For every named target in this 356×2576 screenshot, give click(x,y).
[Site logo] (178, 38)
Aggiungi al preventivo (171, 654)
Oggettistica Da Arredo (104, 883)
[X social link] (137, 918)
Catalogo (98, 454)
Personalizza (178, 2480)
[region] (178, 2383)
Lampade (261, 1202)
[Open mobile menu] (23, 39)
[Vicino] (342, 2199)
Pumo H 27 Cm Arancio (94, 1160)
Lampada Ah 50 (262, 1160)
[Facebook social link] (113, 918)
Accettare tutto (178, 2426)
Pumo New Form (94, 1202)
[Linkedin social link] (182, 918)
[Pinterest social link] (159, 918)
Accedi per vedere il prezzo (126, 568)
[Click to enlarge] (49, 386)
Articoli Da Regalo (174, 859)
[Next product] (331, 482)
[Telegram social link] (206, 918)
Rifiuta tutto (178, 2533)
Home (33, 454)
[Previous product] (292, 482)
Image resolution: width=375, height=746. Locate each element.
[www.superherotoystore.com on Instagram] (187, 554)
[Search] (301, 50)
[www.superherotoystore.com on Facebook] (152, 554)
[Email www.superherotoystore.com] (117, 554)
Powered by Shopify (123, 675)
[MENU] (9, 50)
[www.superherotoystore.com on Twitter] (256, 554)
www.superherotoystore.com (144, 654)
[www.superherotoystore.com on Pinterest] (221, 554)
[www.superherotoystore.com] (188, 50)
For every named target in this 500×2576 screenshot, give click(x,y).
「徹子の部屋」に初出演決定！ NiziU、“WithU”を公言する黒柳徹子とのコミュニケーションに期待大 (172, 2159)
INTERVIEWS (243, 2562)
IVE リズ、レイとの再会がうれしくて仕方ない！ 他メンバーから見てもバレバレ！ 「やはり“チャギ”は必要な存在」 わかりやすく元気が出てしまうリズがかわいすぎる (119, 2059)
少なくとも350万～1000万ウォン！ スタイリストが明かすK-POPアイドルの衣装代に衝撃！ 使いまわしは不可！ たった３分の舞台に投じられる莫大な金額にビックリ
——————
What you are asked to do — The output must consist solely of the lines from the first line of the records through the line containing "[Facebook social link] (113, 918)", reproduced exactly.

Written response —
For every named target in this 356×2576 screenshot, give click(x,y).
[Site logo] (178, 38)
Aggiungi al preventivo (171, 654)
Oggettistica Da Arredo (104, 883)
[X social link] (137, 918)
Catalogo (98, 454)
Personalizza (178, 2480)
[region] (178, 2383)
Lampade (261, 1202)
[Open mobile menu] (23, 39)
[Vicino] (342, 2199)
Pumo H 27 Cm Arancio (94, 1160)
Lampada Ah 50 (262, 1160)
[Facebook social link] (113, 918)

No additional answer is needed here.